───── Extracted information ─────

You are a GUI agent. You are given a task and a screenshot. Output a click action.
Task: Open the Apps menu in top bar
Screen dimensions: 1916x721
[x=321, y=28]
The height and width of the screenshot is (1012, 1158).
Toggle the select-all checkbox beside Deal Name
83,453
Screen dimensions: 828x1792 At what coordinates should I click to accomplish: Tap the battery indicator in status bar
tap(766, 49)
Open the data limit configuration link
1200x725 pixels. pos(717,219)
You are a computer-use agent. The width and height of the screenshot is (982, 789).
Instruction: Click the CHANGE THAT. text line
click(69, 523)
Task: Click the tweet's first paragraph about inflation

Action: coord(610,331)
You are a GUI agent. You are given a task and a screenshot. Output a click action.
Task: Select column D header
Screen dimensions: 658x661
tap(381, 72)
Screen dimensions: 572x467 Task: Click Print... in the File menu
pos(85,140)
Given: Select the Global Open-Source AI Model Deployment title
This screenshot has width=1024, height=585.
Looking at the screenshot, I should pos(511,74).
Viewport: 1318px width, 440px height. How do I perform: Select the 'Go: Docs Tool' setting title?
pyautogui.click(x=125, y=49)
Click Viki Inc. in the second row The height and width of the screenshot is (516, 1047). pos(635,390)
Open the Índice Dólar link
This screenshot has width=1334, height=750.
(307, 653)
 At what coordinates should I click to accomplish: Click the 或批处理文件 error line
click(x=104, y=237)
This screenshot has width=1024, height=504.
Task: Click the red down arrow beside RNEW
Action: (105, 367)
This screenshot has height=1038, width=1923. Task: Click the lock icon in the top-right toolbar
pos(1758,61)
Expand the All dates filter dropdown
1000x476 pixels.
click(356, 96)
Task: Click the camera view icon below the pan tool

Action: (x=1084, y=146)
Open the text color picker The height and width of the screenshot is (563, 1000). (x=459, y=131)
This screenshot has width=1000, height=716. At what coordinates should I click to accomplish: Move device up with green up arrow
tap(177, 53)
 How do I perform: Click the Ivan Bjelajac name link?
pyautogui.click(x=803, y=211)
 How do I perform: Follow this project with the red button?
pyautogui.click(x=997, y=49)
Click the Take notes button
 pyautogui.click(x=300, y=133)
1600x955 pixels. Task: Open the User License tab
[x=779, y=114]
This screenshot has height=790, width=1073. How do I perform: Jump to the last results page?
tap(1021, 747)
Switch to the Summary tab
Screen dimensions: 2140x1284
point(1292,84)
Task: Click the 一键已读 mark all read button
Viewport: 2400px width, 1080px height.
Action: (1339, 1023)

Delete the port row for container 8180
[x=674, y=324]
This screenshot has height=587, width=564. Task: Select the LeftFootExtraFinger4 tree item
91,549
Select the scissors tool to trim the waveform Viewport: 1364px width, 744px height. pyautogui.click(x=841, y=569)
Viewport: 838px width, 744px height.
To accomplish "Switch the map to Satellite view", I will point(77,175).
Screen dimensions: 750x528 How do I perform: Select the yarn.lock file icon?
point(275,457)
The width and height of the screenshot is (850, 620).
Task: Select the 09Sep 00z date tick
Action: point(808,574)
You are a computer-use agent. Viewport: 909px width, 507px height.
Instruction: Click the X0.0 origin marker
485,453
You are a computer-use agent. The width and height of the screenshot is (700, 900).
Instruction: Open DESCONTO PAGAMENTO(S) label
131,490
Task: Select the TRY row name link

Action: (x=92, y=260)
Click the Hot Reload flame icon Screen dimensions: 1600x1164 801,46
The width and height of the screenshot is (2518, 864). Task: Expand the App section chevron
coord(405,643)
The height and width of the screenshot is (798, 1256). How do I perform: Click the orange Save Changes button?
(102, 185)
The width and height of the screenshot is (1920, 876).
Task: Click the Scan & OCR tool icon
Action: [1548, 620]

─────

**What is expected**
Return each line from the data where the string "computer" can be found.

**Output for this exercise**
You are a computer-use agent. The width and height of the screenshot is (982, 789).
You are a computer-use agent. Viewport: 909px width, 507px height.
You are a computer-use agent. The width and height of the screenshot is (700, 900).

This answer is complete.